**The task**
Count the lines in the items below that contain the word "Create", treating uppercase and lowercase as different. Give only the number.

--- BEGIN ---

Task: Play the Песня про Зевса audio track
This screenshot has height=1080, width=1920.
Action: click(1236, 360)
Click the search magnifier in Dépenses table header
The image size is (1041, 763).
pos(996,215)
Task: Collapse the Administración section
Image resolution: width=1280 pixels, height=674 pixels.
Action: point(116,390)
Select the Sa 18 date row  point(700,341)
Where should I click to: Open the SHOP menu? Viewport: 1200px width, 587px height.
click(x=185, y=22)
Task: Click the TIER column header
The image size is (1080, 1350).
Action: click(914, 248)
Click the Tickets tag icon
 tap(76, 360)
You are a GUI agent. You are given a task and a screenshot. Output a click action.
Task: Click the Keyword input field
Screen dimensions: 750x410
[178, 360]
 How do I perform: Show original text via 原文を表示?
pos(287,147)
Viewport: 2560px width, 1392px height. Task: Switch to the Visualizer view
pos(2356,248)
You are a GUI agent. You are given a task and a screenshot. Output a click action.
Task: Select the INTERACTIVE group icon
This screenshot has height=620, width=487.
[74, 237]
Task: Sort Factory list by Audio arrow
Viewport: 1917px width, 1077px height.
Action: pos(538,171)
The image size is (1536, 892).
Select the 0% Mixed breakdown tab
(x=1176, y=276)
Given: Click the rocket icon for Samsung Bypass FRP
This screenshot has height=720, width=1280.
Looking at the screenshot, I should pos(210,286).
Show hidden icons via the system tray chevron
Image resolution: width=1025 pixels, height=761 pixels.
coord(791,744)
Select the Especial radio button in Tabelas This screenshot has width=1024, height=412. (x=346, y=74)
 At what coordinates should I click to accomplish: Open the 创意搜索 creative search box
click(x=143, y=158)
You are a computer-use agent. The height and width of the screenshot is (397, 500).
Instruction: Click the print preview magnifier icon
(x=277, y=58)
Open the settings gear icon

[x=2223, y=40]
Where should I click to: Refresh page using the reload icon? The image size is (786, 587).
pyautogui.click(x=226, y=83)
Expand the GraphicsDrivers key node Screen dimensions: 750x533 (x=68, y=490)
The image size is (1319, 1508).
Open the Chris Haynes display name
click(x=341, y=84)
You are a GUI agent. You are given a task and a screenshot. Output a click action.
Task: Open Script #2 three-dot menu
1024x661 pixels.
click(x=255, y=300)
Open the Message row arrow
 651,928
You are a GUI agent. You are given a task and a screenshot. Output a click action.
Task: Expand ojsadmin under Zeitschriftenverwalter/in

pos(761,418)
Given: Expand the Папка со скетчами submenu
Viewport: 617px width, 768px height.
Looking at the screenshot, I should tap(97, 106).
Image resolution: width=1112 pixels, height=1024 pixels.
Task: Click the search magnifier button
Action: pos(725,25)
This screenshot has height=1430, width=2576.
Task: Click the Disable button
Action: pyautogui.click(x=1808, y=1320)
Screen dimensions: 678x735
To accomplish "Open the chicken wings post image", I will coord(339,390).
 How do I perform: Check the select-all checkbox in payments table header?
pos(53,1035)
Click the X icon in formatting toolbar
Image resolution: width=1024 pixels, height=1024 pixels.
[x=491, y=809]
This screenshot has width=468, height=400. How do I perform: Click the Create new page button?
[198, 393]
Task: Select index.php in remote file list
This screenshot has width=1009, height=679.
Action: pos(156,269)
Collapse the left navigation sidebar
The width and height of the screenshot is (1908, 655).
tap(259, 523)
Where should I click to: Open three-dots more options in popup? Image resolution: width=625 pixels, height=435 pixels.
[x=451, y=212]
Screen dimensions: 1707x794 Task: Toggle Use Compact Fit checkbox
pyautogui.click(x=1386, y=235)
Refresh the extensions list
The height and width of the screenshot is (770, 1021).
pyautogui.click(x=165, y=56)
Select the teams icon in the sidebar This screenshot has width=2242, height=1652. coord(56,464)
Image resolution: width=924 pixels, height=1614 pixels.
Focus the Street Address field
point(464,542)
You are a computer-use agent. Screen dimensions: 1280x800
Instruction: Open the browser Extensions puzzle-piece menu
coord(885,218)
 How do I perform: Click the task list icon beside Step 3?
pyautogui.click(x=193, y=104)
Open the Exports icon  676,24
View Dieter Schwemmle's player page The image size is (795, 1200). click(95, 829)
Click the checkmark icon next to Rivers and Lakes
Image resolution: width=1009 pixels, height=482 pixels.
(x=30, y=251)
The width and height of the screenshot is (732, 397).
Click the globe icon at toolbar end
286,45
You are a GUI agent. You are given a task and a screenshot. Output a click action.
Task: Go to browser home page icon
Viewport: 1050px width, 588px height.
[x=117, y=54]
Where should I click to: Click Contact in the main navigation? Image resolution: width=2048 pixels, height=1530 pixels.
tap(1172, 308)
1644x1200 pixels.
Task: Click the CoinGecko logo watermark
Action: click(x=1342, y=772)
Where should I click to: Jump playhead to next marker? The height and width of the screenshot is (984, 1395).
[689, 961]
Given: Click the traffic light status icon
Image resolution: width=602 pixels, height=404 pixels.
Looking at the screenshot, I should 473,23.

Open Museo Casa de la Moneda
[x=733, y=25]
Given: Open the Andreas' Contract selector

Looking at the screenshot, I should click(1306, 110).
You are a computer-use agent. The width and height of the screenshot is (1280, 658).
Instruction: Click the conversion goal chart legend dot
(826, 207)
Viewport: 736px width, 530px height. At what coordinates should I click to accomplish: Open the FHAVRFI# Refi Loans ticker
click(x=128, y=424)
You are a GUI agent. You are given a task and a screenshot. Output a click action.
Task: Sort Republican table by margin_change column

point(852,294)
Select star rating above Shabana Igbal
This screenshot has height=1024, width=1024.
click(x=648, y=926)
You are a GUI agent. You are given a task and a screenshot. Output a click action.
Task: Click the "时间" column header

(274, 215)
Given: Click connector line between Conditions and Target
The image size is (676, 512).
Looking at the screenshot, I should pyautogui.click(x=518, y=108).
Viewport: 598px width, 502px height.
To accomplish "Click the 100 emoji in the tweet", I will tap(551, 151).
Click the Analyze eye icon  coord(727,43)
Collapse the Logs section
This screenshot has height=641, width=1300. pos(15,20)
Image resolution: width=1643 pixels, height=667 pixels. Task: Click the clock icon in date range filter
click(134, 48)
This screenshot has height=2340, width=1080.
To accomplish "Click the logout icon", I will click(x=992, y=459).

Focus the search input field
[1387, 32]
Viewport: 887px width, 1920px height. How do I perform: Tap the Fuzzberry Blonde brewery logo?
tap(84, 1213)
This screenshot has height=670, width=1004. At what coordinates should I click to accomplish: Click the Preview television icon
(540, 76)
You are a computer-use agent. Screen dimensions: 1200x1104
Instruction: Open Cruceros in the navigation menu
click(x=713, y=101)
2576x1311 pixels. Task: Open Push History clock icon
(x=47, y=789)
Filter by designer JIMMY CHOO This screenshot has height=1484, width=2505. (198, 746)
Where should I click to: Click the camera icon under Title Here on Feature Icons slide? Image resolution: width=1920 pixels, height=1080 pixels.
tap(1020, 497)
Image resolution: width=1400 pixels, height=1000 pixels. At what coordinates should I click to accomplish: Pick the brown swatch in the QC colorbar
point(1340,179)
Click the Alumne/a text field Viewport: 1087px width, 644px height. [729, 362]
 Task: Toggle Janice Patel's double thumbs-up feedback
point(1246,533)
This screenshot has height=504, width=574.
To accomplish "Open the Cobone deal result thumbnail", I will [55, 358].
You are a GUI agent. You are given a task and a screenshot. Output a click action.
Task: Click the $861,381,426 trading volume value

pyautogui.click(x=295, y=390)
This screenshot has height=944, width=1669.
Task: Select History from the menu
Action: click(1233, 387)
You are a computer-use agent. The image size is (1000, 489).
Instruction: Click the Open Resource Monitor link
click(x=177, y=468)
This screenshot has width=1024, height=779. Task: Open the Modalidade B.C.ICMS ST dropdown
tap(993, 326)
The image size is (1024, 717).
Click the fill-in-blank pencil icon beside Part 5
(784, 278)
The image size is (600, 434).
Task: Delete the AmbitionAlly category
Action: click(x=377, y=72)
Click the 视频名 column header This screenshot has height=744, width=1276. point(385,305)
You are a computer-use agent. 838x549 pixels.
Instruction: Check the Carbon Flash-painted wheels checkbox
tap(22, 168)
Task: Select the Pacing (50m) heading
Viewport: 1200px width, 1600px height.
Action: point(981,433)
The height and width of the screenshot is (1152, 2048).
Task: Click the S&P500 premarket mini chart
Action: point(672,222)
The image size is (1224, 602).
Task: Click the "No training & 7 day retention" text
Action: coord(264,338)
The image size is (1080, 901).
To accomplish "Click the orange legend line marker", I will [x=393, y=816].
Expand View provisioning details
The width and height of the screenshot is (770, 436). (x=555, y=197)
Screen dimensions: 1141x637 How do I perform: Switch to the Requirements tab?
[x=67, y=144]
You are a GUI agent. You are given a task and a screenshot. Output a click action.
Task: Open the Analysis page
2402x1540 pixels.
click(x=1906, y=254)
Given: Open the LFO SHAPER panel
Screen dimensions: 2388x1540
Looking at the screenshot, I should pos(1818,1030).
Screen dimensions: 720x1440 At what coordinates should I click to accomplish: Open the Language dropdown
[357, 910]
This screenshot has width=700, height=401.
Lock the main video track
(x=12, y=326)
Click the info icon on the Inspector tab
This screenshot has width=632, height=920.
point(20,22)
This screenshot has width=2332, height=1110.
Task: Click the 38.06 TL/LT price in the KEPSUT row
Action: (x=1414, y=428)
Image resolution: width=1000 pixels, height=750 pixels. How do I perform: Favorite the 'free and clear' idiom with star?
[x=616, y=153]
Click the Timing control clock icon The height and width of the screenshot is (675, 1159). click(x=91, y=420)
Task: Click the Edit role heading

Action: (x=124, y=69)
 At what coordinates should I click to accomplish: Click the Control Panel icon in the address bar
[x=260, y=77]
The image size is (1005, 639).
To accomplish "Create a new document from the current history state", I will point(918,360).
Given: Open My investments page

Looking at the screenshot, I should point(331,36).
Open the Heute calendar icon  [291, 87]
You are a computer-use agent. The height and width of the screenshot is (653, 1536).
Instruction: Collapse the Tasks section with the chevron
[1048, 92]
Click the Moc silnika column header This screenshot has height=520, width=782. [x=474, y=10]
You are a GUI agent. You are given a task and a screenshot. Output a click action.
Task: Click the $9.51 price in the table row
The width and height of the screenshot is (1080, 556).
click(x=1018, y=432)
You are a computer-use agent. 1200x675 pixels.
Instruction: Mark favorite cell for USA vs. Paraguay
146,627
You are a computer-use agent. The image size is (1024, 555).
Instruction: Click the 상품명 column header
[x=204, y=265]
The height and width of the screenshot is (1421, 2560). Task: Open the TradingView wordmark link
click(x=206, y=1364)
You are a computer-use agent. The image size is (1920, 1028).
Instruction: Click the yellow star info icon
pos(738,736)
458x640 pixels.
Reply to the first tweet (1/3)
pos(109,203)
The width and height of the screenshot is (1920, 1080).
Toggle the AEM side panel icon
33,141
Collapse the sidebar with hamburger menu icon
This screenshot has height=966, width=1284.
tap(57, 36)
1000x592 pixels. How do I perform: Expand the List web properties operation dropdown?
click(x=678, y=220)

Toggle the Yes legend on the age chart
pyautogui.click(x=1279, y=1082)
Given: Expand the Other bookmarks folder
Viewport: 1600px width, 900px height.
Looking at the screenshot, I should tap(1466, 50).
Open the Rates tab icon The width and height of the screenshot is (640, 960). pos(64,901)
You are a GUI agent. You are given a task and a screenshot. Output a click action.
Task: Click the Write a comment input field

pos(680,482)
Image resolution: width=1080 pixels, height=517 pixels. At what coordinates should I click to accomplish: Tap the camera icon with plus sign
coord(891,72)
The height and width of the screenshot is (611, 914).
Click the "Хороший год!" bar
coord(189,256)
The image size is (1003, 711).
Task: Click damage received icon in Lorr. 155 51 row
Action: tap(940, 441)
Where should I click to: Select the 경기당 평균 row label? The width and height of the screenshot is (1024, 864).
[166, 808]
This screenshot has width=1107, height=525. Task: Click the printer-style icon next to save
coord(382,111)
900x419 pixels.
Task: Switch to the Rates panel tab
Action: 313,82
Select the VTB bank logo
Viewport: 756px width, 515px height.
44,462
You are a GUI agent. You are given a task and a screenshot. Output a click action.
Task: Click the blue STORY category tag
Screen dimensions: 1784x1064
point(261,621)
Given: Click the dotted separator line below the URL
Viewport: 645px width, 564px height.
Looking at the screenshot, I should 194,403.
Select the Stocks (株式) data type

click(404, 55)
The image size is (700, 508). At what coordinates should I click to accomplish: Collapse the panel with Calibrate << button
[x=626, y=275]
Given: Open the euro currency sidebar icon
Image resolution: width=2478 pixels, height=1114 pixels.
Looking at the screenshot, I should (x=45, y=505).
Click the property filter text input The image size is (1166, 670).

--- END ---

**Correct result**
2